TASK PROMPT →
Find every line in the data below that contains the string "pixels" and copy each such line in full.

RECORDS FOR THE EXERCISE →
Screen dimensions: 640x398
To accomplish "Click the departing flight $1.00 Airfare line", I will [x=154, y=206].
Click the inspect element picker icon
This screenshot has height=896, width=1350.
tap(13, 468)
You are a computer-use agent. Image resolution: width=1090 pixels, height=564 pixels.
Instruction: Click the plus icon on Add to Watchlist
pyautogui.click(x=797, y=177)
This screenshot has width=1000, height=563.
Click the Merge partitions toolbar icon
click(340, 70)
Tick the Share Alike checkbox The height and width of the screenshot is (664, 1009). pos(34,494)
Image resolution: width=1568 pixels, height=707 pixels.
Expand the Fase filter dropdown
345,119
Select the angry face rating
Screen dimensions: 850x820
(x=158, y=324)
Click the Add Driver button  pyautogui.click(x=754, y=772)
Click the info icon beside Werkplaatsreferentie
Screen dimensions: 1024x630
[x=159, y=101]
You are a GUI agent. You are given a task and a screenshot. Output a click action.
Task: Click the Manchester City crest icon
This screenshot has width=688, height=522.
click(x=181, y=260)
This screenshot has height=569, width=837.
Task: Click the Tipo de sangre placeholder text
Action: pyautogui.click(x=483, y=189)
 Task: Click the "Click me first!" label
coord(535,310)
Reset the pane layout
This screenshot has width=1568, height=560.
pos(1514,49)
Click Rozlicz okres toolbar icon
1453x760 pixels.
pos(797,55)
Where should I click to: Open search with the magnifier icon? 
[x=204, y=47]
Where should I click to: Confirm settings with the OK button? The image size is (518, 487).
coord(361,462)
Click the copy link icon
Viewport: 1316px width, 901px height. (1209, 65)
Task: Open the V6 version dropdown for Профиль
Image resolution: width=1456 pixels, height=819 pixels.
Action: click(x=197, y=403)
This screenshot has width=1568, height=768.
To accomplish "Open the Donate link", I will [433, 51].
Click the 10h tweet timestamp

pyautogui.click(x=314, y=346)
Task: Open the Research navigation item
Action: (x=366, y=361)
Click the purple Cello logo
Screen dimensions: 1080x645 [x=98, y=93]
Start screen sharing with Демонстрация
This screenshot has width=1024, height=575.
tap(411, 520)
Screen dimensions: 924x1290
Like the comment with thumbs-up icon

SOLUTION TO THIS EXERCISE →
You are a computer-use agent. Image resolution: width=1090 pixels, height=564 pixels.
Image resolution: width=1568 pixels, height=707 pixels.
1453x760 pixels.
Image resolution: width=1456 pixels, height=819 pixels.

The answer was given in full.